The gregarious computer engineer, who once worked on Japan's bullet trains, wants to use the supplier's traditional strength in electronics to boost sales of electric motors and related parts. And he sees prime opportunities to grow in North America as Japan stagnates.
Indeed, he is so bullish on both electrified drivetrains and the Americas that this month, he plans to begin trial production of hybrid vehicle motors at a new plant in Berea, Ky. Hitachi already supplies electric motors for the Chevrolet Volt plug-in hybrid.
Localized production of inverters, which change direct current from the propulsion battery into alternating current for the motor, will follow within two years. And the company plans to enlarge its suburban Detroit r&d center and add 100 people to its staff next year.

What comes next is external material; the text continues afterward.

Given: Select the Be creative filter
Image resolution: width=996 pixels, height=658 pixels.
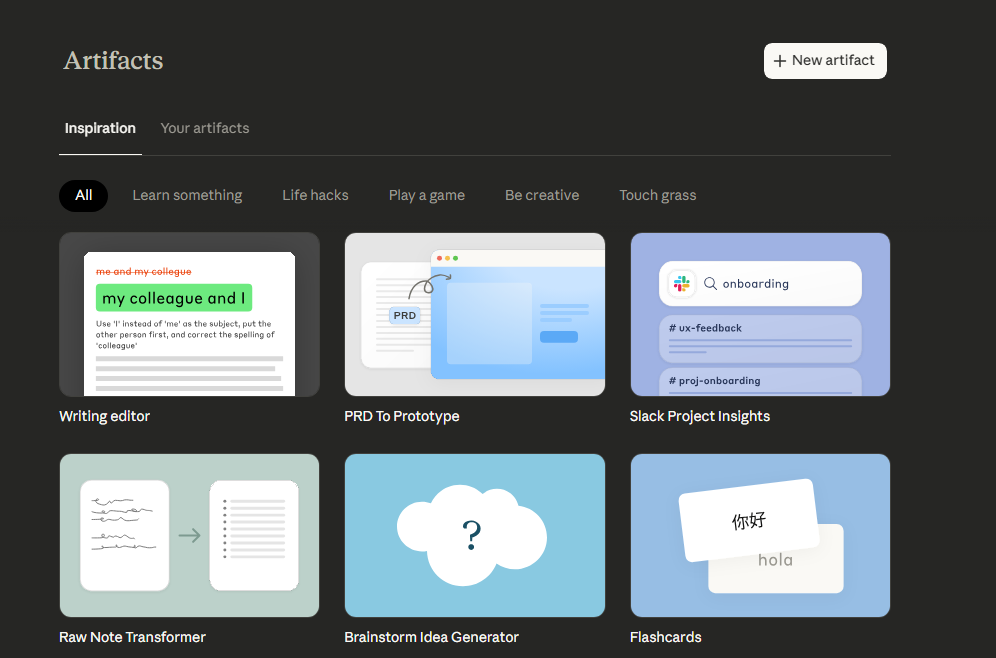Looking at the screenshot, I should pyautogui.click(x=542, y=195).
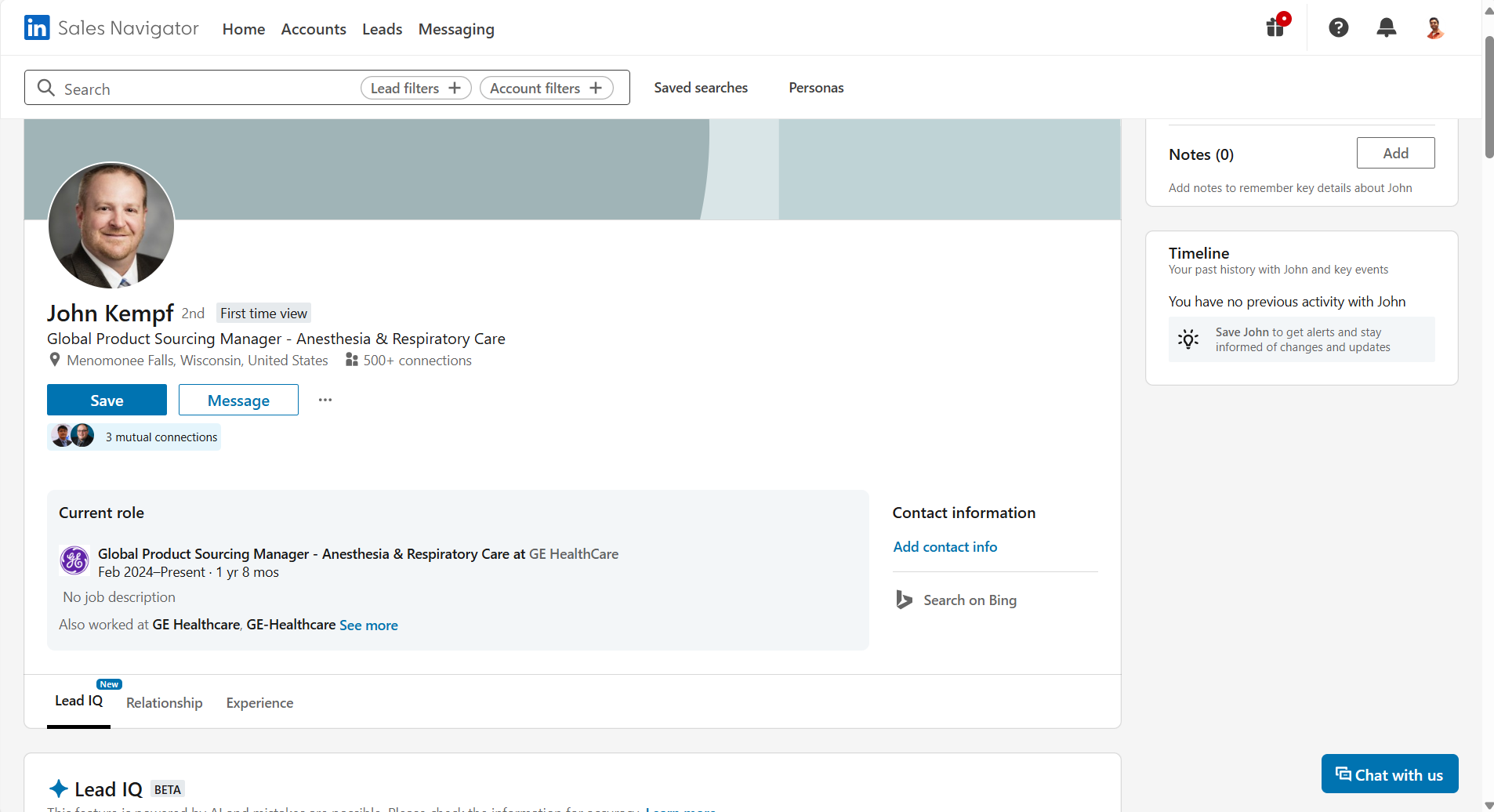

"Definitely, we need another expansion," Ohnuma, 67, said in a June interview at the company's global headquarters in Tokyo. "Without expansion in the Americas, there is no future for us. We are putting a lot of energy and resources into the Americas."
The strategy is part of Ohnuma's push to boost global sales 12 percent to 1 trillion yen ($9.84 billion) in the fiscal year ending March 31, 2016, compared with $8.76 billion in the fiscal year just ended.
By early 2016, sales to overseas customers should account for 60 percent of global revenue, compared with about 53 percent today.
Ohnuma cut his teeth at the Hitachi electronics group designing the computer system that runs Japan's iconic bullet trains. He took over as president of the conglomerate's automotive subsidiary in 2009 and brought his devotion to all things electronic with him.
Today, Hitachi Automotive is No. 20 on the Automotive News list of the top 100 global suppliers. Ohnuma's goal: Improve profitability and climb higher in the ranks by focusing on electric technologies -- in safety systems, fuel-efficient drivetrains and onboard telematics.
Hitachi Automotive wants to more than triple its global sales of hybrid motors, inverters and batteries to $981 million after 2016, from $294 million today, he said. Currently, the company produces enough systems for 80,000 vehicles a year.
"Hitachi has the motor, inverter, battery. So I would like to be emperor of the electrical world," he said, only half-joking. "We've just started. Wait two or three years."
Ohnuma emphasizes hybrid vehicle systems for a couple of reasons.
First, Hitachi is one of the few suppliers handling all three key components: the battery, inverter and electric motor.
"We combine all the engineering into one," he said.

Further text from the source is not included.